Furious British Airways customers have been left having to cancel their credit cards after a 15-day data breach compromised around 380,000 card payments.
The airline admitted “criminal activity” had compromised the personal and financial details of customers who made bookings on its website or app from just before 11pm on August 21 until 9.45pm on Wednesday.
BA said it was investigating the vast breach “as a matter of urgency”, while the National Crime Agency and National Cyber Security Centre are also assessing the hack.
Shares in British Airways owner IAG were down over 4% shortly after the London Stock Exchange opened, before settling 2% lower.
Worried customers rushed to social media and helplines after the airline urged anyone who suspected they may have been affected to contact their bank or credit card provider.
There were reports of banks being inundated with calls, leaving account holders in lengthy queues, while some BA customers said they had to have cards cancelled and reissued as a result.
The data watchdog has said it would be making inquiries into the incident.
BA said on Thursday evening: “British Airways is investigating, as a matter of urgency, the theft of customer data from its website, ba.com and the airline’s mobile app. The stolen data did not include travel or passport details.
“The breach has been resolved and our website is working normally.”
The airline was in the process of notifying affected customers and Alex Cruz, BA’s chairman and chief executive, said it was “deeply sorry for the disruption that this criminal activity has caused”.
“We take the protection of our customers’ data very seriously,” he said.
Mr Cruz said BA had “hundreds” of people communicating with customers “making sure that we can help to protect that data”.
He told the BBC on Friday morning that the attack was “sophisticated” and “malicious”.
“There was a very sophisticated, malicious criminal attack on our website. We became aware initially on that day, and we began to work on it. We discovered that something had happened, and immediately we began to work,” he said.
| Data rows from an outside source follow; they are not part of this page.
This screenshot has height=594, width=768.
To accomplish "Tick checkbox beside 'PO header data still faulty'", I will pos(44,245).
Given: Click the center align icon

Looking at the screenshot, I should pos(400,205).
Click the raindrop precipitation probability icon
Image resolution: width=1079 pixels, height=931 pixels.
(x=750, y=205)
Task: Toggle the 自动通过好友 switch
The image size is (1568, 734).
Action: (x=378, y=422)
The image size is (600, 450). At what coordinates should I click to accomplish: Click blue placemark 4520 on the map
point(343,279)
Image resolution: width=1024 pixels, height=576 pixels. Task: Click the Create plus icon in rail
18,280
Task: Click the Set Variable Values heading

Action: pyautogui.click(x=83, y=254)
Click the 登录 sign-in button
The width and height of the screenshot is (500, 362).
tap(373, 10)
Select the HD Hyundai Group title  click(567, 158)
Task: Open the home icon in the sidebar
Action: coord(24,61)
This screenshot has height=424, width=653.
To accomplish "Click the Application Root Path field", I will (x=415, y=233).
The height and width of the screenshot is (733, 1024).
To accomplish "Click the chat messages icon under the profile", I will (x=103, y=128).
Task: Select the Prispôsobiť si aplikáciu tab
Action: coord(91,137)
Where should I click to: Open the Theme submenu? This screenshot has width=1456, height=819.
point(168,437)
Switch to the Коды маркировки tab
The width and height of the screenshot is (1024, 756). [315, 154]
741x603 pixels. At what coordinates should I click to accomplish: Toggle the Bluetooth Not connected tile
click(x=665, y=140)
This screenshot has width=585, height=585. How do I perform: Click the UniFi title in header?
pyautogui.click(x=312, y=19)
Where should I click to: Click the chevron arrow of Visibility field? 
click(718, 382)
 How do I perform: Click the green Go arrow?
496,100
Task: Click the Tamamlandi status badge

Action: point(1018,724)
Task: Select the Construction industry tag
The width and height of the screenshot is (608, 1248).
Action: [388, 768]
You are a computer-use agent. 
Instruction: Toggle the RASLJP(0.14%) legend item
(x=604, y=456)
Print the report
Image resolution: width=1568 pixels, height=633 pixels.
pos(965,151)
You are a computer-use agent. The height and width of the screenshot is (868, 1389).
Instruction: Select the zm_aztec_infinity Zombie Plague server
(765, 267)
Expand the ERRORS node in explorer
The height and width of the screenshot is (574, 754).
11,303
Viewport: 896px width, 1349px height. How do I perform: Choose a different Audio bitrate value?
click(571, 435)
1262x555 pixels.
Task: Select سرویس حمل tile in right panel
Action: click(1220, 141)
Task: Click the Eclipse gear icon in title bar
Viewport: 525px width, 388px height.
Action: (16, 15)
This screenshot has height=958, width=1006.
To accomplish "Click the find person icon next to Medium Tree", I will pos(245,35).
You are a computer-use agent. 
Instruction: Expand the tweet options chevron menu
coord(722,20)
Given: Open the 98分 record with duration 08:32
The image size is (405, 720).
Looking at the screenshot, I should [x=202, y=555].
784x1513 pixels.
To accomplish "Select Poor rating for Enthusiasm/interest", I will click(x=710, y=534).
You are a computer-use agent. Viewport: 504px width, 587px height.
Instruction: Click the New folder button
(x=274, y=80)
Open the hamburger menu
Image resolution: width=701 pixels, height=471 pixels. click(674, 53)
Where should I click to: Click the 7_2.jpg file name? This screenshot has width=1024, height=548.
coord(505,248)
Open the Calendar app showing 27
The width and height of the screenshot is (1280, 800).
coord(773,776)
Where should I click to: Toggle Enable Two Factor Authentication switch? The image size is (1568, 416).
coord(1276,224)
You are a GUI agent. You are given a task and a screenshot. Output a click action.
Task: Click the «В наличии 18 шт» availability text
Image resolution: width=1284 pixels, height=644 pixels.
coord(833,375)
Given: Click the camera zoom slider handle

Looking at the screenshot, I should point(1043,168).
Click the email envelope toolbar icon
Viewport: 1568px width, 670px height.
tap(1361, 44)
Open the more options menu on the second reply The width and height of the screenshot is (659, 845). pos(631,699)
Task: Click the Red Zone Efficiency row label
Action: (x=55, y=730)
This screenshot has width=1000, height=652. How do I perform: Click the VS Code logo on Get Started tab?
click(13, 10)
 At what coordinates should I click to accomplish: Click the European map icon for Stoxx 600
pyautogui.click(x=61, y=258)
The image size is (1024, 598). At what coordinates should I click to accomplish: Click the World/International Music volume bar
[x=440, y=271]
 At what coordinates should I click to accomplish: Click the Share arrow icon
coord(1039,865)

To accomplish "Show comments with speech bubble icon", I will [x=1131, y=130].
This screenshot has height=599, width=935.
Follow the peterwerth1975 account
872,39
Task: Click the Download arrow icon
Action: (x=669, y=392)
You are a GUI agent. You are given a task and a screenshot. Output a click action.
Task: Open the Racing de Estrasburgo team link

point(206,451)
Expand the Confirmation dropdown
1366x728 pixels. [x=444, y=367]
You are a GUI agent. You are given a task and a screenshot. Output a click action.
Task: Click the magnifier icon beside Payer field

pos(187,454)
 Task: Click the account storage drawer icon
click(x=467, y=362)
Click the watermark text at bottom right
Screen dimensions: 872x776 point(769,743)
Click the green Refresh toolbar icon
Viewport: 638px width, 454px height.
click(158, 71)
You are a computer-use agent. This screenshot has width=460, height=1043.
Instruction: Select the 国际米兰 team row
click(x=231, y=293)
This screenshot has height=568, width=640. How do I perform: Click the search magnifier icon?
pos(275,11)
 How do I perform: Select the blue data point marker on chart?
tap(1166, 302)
“We didn’t know exactly (the) extent of the work, so overnight, the teams were trying to figure what was the extent of the attack.”
Customer Mat Thomas said he had placed a booking on August 27, but had not been contacted over the breach.
“Atrocious that I had to find out about this via news and twitter,” he tweeted.
“Called bank and had to cancel both mine and my wife’s card. Probably won’t get it back before we fly (ironically).
“Terrible handling of the situation as I’ve still not received an email from BA!”
Gemma Theobald said she had booked on Sunday and only found out about the breach on Twitter.
She tweeted: “My bank… are experiencing extremely high call volumes due to this breach! Couldn’t do anything other than cancel my card… not how I wanted to spend my Thursday evening”.
Banks including NatWest and RBS attempted to reassure worried BA customers that they have “significant” levels of security in place, although they advised account holders to be on the lookout for any suspicious activity.
Which? said it was “vital” BA moved quickly to ensure affected customers get clear information and what steps they need to take to protect themselves.
“British Airways customers will be concerned to hear about this data breach,” said consumer group’s Alex Neill.
“Anyone concerned they could be at risk of fraud should consider changing their online passwords, monitor bank and other online accounts and be wary of emails regarding the breach as scammers may try and take advantage of it.”
A spokesman for the Information Commissioner’s Office said they would be making inquiries about the data theft.
The incident comes after an IT meltdown caused huge disruption for BA passengers at the start of the May half-term holiday.
Some 75,000 passengers were left stranded after a glitch forced the airline to cancel nearly 726 flights over three days.
The airline’s recent data breach follows a massive incident that saw round 10 million records containing personal data of Dixons Carphone customers accessed.
The company said there was evidence that some of the data “may have left our systems”, although the records did not contain payment card or bank account details and there was no evidence that any fraud has resulted.